Myth: The value that is assessed by the appraiser is required to be the same as the market value.
Reality: While most states back the concept that assessed value equates estimated market value, this often is not the case.
Examples include when interior reconstruction has occurred and the assessor has not seen the improvements, or when houses in the vicinity have not been reassessed for an prolonged time.
Myth: The value of a property will differ depending upon whether the appraisal is produced for the buyer or the seller.
Reality: There is no personal interest on the part of the appraiser in the outcome of the analysis, therefore he will conduct his work with impartiality and independence, regardless of for whom the appraisal is created.
Myth: The replacement value of the home should be on par with the market value.
Reality: Without any pressure from any different parties to purchase or sell, market value is what a willing buyer would pay a willing seller for a specific property.
The replacement cost is the dollar amount needed to rebuild a house in-kind.
Myth: There are certain ways that appraisers use to find the value of a property, like the price per square foot.
Reality: Appraisers complete a comprehensive analysis of all factors pertaining to the value of a property, including its location, condition, size, proximity to facilities and recent values of comparable houses.
Myth: As homes increase in value by a specific percentage - in a strong economy - the homes around the appreciating properties are expected to increase by the same amount.
Reality: Any value an appraiser reports concerning a particular house is always personalized, based on certain factors found from the data of comparable homes and other specifications within the property itself.
This is true in excellent economic times as well as bad.
Myth: You can often find what a home is worth simply by looking at the exterior.
Reality: To conclude a concrete value beyond all doubt, an appraiser must inspect the property on a variety of factors based on location, condition, improvements, amenities, and market trends.
As you can see, none of these things can be derived just by viewing the home from the outside.
Myth: Because consumers fund the appraisal when applying for loans to buy or refinance their house, they legally own their appraisal report.
Reality: Unless a lender releases its vestment in the appraisal report, it is legally owned by the lending agency that purchased the appraisal.
Home buyers must be supplied with a copy of the report upon written request due to the Equal Credit Opportunity Act.
Myth: There's no need for consumers to even care about what the appraisal report contains so long as their lending institution is satisfied.
Reality: It is almost imperative for home buyers to go through a copy of their report so that they can double-check the accuracy of the report, in case there is a need to question its accuracy. Remember, this is probably the most expensive and important investment a consumer will ever make.
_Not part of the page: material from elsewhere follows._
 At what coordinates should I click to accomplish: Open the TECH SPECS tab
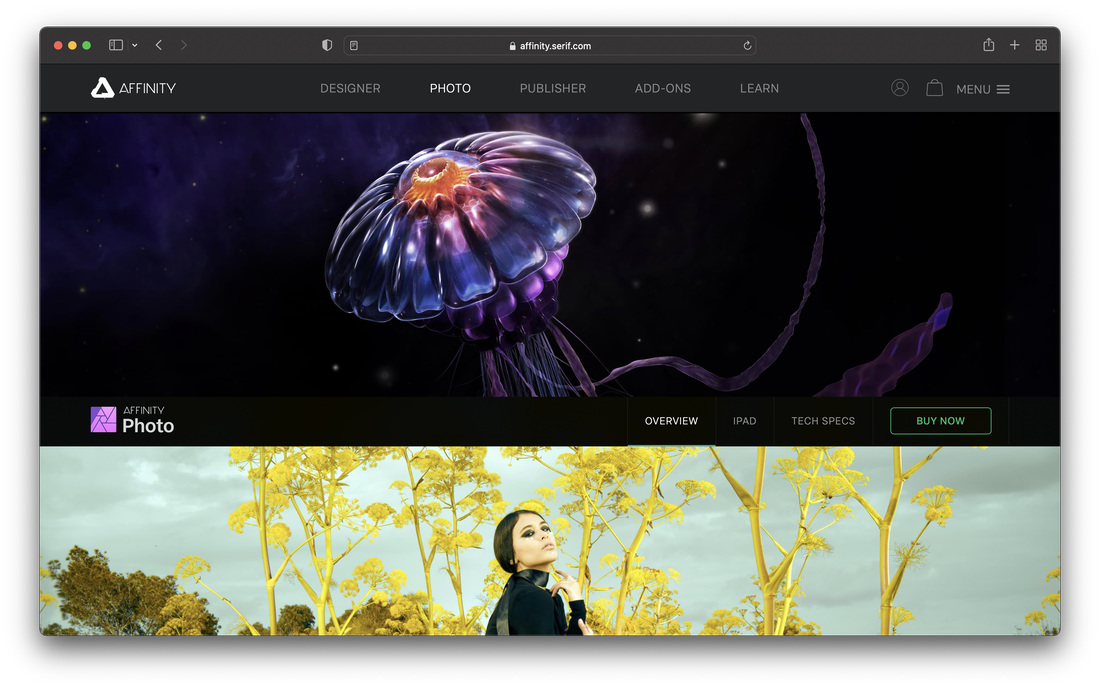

Also, the report makes an excellent record for future reference, containing useful and often-revealing information - including, but not limited to, the legal and physical description of the property, square footage measurements, list of comparable properties in the neighborhood, neighborhood description and a narrative of current real-estate activity and/or market trends in the area.
Myth: There is no reason to order an appraisal unless you are trying to get an assessment of the value of a house during a sales transaction involving a lending company.
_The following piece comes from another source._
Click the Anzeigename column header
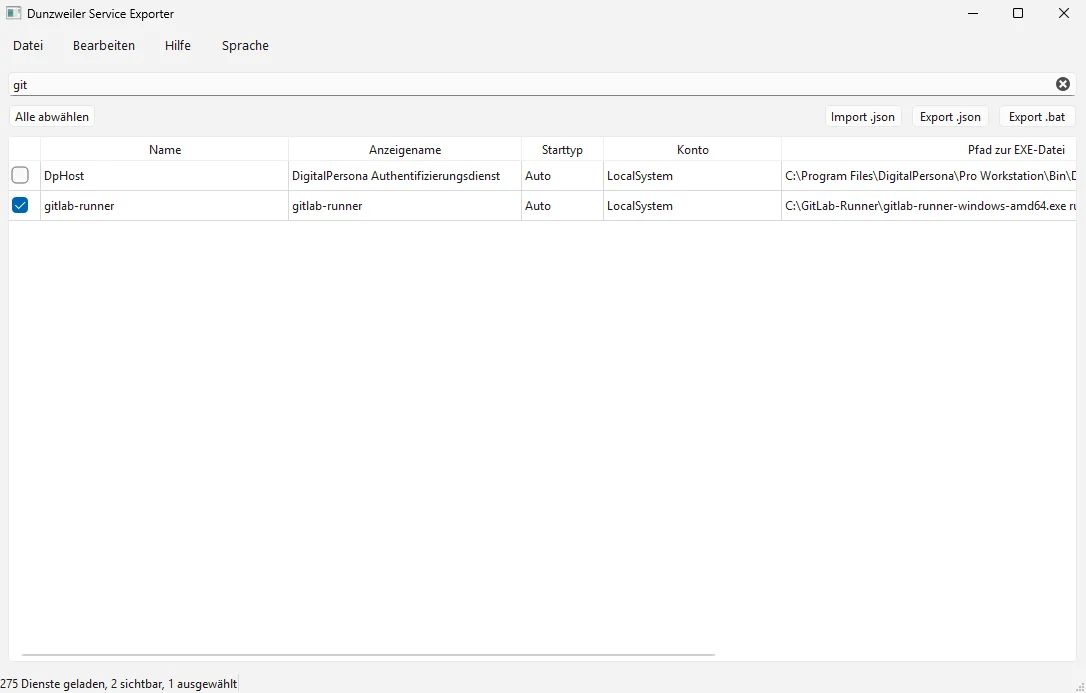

Reality: Depending upon their qualifications and designations, appraisers can and do provide a multitude of different services, including advice for estate planning, dispute resolution, zoning and tax assessment review and cost/benefit analysis.
Myth: An appraisal report is no different than a home inspection report.
Reality: An appraisal does not fulfill the same purpose as an inspection.
An appraiser forms an opinion of value in the appraisal process and resulting document.
The job of a home inspector is to approximate the condition of the home and its main components, then create a report on these inspection.